Lines on where items appear

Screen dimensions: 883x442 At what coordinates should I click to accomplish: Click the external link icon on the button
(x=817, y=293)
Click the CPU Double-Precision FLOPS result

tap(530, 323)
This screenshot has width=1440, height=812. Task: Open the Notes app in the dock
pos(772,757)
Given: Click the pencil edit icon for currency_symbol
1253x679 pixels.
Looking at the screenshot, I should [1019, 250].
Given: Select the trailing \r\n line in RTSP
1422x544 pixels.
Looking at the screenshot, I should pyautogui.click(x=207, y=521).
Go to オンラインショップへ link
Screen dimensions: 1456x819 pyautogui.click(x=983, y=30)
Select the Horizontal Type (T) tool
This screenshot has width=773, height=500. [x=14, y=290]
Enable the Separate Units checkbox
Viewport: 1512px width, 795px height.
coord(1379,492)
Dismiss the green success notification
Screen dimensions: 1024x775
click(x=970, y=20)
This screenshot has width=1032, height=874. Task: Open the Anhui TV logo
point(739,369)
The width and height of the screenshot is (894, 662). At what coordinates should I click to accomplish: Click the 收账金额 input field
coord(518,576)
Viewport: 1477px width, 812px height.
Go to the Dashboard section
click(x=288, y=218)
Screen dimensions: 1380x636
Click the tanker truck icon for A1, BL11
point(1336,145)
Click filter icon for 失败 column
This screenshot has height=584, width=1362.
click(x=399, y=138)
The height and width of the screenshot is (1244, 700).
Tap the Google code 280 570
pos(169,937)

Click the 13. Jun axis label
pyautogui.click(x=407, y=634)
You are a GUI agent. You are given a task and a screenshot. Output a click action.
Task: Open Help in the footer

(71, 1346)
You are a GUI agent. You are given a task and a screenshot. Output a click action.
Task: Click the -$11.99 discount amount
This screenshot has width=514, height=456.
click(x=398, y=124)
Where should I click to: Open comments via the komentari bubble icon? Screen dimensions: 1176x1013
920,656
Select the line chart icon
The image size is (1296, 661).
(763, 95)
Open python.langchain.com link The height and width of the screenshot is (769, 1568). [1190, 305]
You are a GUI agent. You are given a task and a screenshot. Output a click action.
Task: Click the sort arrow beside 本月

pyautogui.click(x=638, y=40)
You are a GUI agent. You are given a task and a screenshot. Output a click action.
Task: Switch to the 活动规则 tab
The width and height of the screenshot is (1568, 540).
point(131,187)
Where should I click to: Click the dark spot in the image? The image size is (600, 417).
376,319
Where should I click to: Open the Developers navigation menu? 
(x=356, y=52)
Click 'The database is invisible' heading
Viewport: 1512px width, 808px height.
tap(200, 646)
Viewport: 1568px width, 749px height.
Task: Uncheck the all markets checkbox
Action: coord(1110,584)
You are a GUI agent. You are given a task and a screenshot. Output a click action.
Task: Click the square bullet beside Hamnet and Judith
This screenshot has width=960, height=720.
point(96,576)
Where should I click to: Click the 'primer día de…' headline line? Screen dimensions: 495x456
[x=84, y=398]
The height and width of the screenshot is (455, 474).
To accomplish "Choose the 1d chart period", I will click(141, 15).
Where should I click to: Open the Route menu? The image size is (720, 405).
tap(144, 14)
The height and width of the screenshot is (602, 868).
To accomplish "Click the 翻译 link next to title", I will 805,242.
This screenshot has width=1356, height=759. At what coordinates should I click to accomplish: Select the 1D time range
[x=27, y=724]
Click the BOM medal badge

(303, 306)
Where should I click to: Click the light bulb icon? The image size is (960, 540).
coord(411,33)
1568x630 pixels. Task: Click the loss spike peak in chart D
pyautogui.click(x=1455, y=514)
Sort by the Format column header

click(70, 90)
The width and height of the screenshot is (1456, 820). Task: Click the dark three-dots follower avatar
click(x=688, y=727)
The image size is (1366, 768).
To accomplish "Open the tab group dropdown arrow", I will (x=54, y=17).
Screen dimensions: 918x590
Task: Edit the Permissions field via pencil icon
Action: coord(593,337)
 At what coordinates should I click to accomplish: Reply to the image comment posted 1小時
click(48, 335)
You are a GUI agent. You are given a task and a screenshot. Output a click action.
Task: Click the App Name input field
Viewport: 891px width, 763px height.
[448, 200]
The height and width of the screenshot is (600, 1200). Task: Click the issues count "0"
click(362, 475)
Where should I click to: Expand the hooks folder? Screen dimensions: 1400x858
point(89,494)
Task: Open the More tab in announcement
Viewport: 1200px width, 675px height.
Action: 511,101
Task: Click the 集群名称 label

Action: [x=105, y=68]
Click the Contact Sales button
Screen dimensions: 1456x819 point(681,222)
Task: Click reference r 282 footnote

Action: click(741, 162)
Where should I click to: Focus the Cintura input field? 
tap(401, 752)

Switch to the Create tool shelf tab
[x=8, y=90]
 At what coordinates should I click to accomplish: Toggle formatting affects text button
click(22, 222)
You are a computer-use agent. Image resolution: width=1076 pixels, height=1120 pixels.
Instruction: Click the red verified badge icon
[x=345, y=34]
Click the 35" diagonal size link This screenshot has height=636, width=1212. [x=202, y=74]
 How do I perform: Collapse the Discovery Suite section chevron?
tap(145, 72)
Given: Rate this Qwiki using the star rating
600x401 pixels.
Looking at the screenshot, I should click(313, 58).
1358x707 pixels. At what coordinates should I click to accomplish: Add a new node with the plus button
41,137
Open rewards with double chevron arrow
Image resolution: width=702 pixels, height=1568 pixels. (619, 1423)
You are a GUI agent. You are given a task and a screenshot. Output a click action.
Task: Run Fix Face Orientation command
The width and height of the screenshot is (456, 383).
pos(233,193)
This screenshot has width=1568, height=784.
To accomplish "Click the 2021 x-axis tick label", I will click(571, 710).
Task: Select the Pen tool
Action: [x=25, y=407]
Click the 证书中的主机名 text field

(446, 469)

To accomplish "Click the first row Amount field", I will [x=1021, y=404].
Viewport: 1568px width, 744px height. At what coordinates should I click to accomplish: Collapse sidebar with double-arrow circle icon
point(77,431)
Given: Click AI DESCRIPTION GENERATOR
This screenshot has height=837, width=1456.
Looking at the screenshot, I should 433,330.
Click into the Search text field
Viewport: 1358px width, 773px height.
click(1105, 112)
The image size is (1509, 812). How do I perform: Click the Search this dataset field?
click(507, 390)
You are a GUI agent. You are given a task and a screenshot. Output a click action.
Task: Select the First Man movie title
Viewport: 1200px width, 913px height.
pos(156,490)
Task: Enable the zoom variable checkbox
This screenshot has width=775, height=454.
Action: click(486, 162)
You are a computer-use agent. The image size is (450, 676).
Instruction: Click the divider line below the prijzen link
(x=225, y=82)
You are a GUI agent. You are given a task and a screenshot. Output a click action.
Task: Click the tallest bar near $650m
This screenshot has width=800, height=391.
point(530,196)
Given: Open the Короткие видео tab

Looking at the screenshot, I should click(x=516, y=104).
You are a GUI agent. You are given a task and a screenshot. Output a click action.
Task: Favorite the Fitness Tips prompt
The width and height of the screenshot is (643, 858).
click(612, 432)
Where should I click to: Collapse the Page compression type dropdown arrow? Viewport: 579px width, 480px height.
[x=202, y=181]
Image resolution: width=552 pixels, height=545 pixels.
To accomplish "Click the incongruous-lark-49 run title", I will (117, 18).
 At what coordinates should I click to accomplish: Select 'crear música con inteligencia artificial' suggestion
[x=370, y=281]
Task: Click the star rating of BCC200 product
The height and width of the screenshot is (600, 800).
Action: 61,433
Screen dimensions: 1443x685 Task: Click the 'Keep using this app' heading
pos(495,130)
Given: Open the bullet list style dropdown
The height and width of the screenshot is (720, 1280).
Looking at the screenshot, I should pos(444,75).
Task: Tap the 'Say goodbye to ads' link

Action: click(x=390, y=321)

**AIM**: Rewrite everything from the first line down to the line containing "point(1336,145)", both included, as a JSON list of strings with one string per line, leaving out blank lines.

**RESULT FOR THIS TASK**:
[
  "Screen dimensions: 883x442 At what coordinates should I click to accomplish: Click the external link icon on the button",
  "(x=817, y=293)",
  "Click the CPU Double-Precision FLOPS result",
  "tap(530, 323)",
  "This screenshot has width=1440, height=812. Task: Open the Notes app in the dock",
  "pos(772,757)",
  "Given: Click the pencil edit icon for currency_symbol",
  "1253x679 pixels.",
  "Looking at the screenshot, I should [1019, 250].",
  "Given: Select the trailing \\r\\n line in RTSP",
  "1422x544 pixels.",
  "Looking at the screenshot, I should pyautogui.click(x=207, y=521).",
  "Go to オンラインショップへ link",
  "Screen dimensions: 1456x819 pyautogui.click(x=983, y=30)",
  "Select the Horizontal Type (T) tool",
  "This screenshot has width=773, height=500. [x=14, y=290]",
  "Enable the Separate Units checkbox",
  "Viewport: 1512px width, 795px height.",
  "coord(1379,492)",
  "Dismiss the green success notification",
  "Screen dimensions: 1024x775",
  "click(x=970, y=20)",
  "This screenshot has width=1032, height=874. Task: Open the Anhui TV logo",
  "point(739,369)",
  "The width and height of the screenshot is (894, 662). At what coordinates should I click to accomplish: Click the 收账金额 input field",
  "coord(518,576)",
  "Viewport: 1477px width, 812px height.",
  "Go to the Dashboard section",
  "click(x=288, y=218)",
  "Screen dimensions: 1380x636",
  "Click the tanker truck icon for A1, BL11",
  "point(1336,145)"
]